(Stored items)
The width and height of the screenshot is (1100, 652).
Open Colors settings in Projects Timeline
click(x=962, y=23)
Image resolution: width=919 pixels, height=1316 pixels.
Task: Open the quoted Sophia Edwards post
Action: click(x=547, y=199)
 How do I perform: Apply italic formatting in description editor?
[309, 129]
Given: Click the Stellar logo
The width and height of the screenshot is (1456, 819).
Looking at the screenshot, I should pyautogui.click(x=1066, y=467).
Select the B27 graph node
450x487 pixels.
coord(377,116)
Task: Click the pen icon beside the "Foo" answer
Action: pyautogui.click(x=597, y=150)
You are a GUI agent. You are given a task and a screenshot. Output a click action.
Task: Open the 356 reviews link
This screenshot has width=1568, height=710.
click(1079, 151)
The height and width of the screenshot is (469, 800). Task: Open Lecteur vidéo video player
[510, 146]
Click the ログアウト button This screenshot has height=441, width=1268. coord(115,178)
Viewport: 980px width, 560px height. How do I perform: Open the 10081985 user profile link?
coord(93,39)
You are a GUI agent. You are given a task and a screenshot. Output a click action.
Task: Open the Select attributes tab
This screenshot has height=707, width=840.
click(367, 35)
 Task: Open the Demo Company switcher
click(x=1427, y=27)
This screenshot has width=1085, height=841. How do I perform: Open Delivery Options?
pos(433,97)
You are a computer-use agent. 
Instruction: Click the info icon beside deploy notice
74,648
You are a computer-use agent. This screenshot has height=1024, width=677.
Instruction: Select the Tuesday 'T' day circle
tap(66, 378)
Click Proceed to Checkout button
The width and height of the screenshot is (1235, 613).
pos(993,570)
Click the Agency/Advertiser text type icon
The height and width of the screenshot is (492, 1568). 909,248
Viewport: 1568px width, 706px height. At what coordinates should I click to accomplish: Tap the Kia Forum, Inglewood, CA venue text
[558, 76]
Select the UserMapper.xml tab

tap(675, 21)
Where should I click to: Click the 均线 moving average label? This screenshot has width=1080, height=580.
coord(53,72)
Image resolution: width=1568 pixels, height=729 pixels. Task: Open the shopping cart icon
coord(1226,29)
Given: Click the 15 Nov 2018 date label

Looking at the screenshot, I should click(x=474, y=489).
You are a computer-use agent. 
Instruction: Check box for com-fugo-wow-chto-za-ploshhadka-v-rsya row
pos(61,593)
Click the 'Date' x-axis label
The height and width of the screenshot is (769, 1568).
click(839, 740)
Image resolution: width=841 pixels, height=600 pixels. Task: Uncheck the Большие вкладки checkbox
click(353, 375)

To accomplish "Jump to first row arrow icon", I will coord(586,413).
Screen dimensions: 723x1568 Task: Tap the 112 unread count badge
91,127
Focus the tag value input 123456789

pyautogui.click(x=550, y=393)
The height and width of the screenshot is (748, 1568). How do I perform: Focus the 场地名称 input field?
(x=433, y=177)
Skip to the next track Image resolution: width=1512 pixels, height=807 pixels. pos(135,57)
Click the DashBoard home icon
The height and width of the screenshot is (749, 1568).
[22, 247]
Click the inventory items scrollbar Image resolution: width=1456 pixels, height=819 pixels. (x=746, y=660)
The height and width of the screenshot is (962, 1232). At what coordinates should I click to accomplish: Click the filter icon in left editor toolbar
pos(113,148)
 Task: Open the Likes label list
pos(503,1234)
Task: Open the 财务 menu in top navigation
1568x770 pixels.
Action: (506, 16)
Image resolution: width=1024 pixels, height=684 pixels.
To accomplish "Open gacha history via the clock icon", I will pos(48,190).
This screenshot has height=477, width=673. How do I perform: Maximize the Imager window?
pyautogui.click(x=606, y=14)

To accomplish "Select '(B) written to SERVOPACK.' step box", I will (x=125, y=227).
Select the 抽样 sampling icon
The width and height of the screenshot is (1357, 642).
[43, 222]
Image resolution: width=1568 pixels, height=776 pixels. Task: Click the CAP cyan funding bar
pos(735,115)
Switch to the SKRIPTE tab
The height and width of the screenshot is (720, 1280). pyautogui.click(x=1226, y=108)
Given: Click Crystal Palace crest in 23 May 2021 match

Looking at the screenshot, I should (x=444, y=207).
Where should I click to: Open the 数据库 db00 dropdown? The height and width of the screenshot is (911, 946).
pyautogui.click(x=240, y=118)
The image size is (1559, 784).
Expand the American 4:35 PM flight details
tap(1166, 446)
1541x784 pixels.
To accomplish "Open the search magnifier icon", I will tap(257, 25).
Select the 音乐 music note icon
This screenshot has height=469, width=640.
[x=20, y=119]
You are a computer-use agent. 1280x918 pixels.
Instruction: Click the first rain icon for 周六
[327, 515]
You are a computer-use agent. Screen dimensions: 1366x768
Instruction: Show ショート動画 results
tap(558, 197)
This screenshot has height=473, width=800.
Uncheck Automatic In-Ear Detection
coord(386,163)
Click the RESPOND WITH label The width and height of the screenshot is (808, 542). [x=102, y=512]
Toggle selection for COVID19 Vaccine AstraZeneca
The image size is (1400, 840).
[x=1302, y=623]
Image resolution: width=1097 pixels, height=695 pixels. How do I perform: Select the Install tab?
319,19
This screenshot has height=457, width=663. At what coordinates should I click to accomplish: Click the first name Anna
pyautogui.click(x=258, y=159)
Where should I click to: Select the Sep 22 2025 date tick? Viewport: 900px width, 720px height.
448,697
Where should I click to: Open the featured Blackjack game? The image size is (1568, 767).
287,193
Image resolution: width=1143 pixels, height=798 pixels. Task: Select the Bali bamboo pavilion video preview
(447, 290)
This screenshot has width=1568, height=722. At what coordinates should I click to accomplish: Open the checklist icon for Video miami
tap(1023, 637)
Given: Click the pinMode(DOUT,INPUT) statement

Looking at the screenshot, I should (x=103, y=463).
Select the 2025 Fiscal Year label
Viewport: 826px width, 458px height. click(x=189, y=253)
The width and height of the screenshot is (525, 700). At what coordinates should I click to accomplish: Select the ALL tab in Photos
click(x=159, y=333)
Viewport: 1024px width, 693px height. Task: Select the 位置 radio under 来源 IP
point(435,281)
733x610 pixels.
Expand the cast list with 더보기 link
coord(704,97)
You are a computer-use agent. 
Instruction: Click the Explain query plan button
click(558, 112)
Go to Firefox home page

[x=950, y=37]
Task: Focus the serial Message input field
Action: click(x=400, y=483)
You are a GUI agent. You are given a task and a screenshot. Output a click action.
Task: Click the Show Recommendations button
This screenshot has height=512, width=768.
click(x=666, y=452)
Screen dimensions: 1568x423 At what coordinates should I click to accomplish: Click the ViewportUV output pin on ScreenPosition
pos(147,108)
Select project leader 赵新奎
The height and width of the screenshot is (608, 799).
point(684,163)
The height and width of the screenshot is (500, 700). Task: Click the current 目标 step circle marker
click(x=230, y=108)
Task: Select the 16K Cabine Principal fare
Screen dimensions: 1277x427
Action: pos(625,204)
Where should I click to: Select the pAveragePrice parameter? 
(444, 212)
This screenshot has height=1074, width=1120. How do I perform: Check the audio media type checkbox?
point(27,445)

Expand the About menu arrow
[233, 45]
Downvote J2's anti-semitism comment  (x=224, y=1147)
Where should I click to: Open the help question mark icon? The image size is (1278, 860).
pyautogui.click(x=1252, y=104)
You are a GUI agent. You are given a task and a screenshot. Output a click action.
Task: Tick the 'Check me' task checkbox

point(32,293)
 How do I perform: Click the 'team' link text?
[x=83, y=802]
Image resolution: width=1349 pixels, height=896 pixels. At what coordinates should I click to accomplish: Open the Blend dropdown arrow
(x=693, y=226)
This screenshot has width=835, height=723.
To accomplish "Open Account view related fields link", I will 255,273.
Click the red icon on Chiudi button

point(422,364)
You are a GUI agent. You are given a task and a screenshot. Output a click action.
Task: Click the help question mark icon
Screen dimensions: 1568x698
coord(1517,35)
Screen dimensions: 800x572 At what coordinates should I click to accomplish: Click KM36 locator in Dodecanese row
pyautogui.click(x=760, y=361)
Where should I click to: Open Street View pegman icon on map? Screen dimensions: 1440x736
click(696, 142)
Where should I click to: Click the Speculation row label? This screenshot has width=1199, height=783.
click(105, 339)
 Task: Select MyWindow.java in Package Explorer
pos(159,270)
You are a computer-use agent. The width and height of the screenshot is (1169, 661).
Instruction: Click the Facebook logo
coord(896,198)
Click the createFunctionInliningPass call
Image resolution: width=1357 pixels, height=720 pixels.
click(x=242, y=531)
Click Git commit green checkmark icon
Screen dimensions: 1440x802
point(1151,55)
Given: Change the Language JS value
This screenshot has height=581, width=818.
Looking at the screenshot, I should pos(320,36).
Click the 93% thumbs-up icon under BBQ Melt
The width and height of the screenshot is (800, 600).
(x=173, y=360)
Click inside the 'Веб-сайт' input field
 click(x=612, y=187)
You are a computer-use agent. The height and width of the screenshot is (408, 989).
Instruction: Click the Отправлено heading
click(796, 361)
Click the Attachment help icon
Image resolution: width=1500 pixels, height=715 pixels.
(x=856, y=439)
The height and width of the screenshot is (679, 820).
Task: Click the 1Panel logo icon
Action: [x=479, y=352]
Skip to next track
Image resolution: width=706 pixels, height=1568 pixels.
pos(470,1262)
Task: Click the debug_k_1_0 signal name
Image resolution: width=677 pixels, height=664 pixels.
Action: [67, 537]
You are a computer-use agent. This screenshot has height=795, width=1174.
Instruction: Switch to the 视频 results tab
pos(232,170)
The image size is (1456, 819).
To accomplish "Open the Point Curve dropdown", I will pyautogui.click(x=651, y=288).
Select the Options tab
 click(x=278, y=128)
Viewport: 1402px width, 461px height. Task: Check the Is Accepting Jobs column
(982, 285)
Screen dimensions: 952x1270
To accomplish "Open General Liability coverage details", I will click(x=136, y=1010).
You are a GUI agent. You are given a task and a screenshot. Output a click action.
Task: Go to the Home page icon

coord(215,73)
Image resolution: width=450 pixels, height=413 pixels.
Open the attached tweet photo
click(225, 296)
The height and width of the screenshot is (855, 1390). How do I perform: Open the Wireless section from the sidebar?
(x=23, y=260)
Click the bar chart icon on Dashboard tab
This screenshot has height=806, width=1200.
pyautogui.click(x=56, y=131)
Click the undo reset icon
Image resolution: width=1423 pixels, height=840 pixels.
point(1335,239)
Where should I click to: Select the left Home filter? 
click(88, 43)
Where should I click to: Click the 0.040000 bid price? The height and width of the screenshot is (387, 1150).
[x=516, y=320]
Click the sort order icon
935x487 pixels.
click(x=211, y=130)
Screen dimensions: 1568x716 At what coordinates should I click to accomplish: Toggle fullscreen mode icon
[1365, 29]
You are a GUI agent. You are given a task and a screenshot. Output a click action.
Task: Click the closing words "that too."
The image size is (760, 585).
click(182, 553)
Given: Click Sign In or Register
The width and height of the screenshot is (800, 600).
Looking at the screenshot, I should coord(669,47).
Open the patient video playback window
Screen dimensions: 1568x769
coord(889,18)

▶ [Exercise details]: In the records above, each line with the string "computer" should be copied.

▶ [Problem solution]:
You are a computer-use agent. 
You are a computer-use agent. This screenshot has height=1024, width=677.
You are a computer-use agent. 
You are a computer-use agent. 1280x918 pixels.
You are a computer-use agent. Screen dimensions: 1366x768
You are a computer-use agent. 
You are a computer-use agent. The width and height of the screenshot is (1169, 661).
You are a computer-use agent. The height and width of the screenshot is (408, 989).
You are a computer-use agent. This screenshot has height=795, width=1174.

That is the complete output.